Entre idéaux et compromis, trouver le juste équilibre 

« C’est très intéressant mais c’est aussi une des difficultés:  avoir une proposition qui soit à la fois suffisamment ambitieuse et qui puisse obtenir une majorité. Même si le parlement a changé, on reste extrêmement minoritaires. Si des propositions sont facilement acceptées dans certaines communes ou cantons, ce n’est pas le cas ici sous la coupole. Il faut faire de la politique autrement. Se battre pour le projet de nos rêves et être prêt aussi à accepter les petits pas – sans jamais s’en satisfaire – pour avancer.»

Avec l’initiative enfants sans tabac et le référendum sur le droit de timbre, les votations de mi-février ont montré qu’il était possible de faire passer l’intérêt collectif avant le profit individuel. Et si l’économie circulaire était aussi solidaire ? «C’est aussi un geste de solidarité d’entrer dans l’économie circulaire, car ce système offrira de nouvelles opportunités, le développement de nouveaux métiers aux structures plus petites, de proximité, ainsi qu’une économie locale plus souveraine et plus inclusive».

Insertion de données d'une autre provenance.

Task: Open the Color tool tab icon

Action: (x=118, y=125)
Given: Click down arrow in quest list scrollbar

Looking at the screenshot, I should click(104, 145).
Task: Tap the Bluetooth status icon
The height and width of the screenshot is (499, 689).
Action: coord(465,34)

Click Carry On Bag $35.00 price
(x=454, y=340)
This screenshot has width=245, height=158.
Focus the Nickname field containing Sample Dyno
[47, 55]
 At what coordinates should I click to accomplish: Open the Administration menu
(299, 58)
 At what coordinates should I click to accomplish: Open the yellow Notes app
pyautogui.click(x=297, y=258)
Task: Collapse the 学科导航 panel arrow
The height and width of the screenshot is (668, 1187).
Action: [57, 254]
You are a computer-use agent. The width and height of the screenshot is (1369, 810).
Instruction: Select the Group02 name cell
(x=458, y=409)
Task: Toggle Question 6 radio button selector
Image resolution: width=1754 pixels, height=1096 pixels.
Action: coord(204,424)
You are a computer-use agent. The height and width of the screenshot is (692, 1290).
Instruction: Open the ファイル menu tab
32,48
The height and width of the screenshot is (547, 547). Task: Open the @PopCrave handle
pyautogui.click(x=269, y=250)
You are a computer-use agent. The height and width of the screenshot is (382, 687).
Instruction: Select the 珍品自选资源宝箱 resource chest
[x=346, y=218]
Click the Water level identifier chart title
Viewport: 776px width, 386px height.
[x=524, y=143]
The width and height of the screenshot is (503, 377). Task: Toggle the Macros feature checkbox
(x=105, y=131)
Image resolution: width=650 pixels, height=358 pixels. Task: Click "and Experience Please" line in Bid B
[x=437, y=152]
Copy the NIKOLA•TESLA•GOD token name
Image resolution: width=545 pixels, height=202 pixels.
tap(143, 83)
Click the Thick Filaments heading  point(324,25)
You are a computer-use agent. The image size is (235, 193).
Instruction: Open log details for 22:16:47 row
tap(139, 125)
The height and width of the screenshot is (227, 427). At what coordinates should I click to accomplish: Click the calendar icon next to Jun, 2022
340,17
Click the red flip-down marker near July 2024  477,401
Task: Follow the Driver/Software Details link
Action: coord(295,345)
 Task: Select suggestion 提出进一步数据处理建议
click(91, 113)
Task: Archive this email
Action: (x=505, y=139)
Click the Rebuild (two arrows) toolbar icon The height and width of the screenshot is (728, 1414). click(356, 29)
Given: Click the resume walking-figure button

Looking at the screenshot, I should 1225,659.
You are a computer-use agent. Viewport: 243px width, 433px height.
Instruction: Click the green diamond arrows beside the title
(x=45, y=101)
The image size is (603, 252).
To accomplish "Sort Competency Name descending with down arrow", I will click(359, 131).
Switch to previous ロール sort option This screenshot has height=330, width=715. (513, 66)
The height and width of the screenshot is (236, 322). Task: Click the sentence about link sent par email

En partant, nous apercevons la grande salle du Conseil national, vide. Seul un agent d’entretien passe discrètement le plumeau au-dessus de l’estrade. De bon augure : il est en effet grand temps de dépoussiérer la Loi sur la Protection de l’environnement et de proposer un projet de révision ambitieux en faveur de l’économie circulaire.